Começou por uma campanha para fundar a Associação de Moradores de Nova Holanda e criou a Chapa Rosa para concorrer à presidência da instituição. Aos 22 anos, venceu o pleito, tornando-se a primeira mulher eleita para essa função de presidente na cidade do Rio. "Foi uma coisa muito bonita; teve festa. A gente se sentia com poder de mudar", relata Eliana.
Durante os seis anos em que ficou à frente da associação, a líder conquistou importantes feitos para a comunidade, como levar energia elétrica para Nova Holanda e implantar um sistema de coleta de lixo. Com o passar do tempo, porém, começou a se questionar sobre a eficiência de seu trabalho. "Percebi que os serviços eram de baixa qualidade, e o acesso não garantia o direito pleno", afirma.
Conheceu, então, Jaílson Sousa Silva, geógrafo e seu futuro companheiro ? de vida e de luta. Diretor do Observatório de Favelas, organização dedicada ao estudo de políticas para comunidades de baixa renda, ele auxiliou Eliana a fundar a Associação Redes de Desenvolvimento da Maré e a criar seu primeiro projeto de mudança estrutural: o Rede de Saberes. O cursinho começou a ser idealizado quando, juntos, os dois se deram conta de que apenas 0,5% dos moradores do Complexo tinham curso superior.
Conquistas para a comunidade
Eliana morou na Maré até 1995, quando o marido Jaílson, preocupado com a segurança da família no lugar ? que é loteado por quatro grupos criminosos ?, lhe deu um ultimato: estava de mudança e levaria o filho do casal com ele. A empreendedora social acompanhou a família, mas o coração continua até hoje no Complexo. Entre outras melhorias que conquistou, estão ciclovias, escolas infantis e até um posto do Detran, além da criação do negócio social Maré de Sabores, que qualifica mulheres para empreender no setor gastronômico.
"Segurança também é uma grande preocupação da Eliana. Outro dia ela me acordou às seis da manhã para que pegasse minha câmera e acompanhasse uma operação do Bope, a pé, com ela. Eles já tinham matado nove pessoas, entre traficantes e moradores, mas nossos registros intimidaram a ação", conta o fotógrafo Bira Carvalho, de 45 anos, um de seus parceiros de luta.

- _INSTRUÇÕES DO EXERCÍCIO_
Prossiga, por favor, o texto acima sobre Eliana e o Complexo da Maré, a partir do ponto em que ele termina.

[Registros de localização de elementos na tela]
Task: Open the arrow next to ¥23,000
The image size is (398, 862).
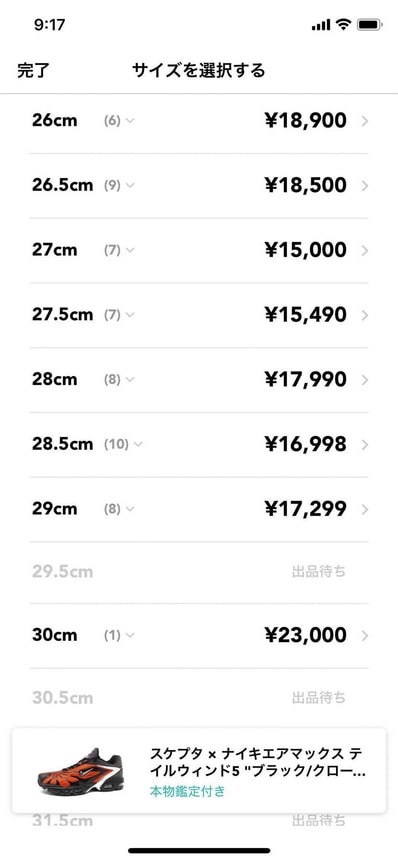Action: [x=365, y=636]
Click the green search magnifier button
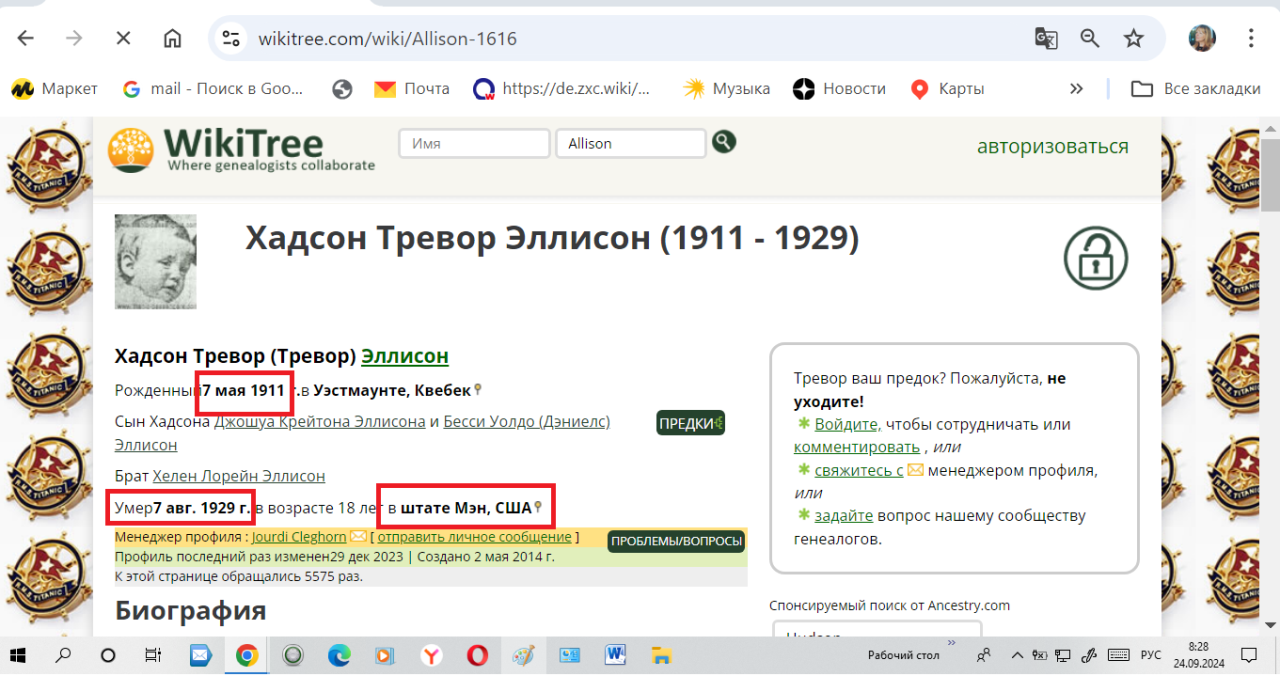 coord(724,142)
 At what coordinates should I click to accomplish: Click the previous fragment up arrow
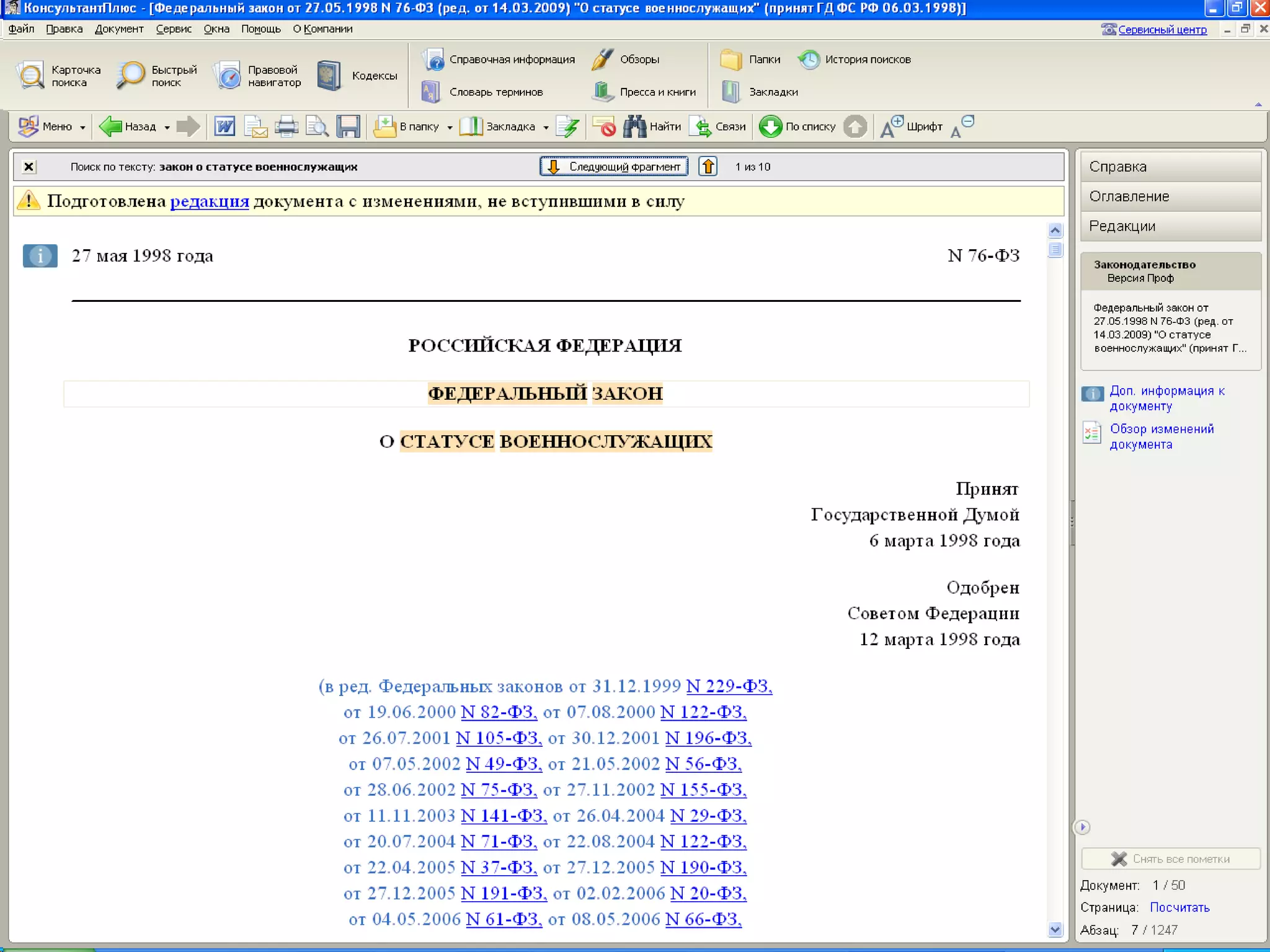coord(708,166)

- _RESPOSTA ABAIXO_
Para o futuro, a empreendedora planeja transformar sua organização em fundação comunitária ? mudança que, juridicamente, permitirá mais autonomia financeira para a instituição e, consequentemente, ajudará a impactar a vida de mais pessoas. Exemplos não faltam. Irani Ribeiro de Lima, de 41 anos, é uma delas. Mãe de uma aluna do cursinho pré-vestibular da Maré, voltou a estudar após ver a filha ser aprovada no curso de odontologia em uma universidade pública. "Em um ano, aprendi mais do que na minha vida toda. A Redes abriu uma porta para mim. Comecei a ver o mundo de forma mais crítica", diz a moradora da Maré, que faz parte do grupo de 35 mil pessoas que já foram beneficiadas pela Associação.
Pelo trabalho que desempenha e por todo o impacto positivo que está causando na região onde atua, Eliana Sousa Silva está entre os três finalistas do Prêmio Folha Empreendedor Social 2015, promovido pela Fundação Schwab e Folha de S.Paulo. A iniciativa destaca líderes sociais que atuam há pelo menos três anos, de maneira inovadora, sustentável e com forte impacto na sociedade em áreas como meio ambiente, educação, infância e saúde.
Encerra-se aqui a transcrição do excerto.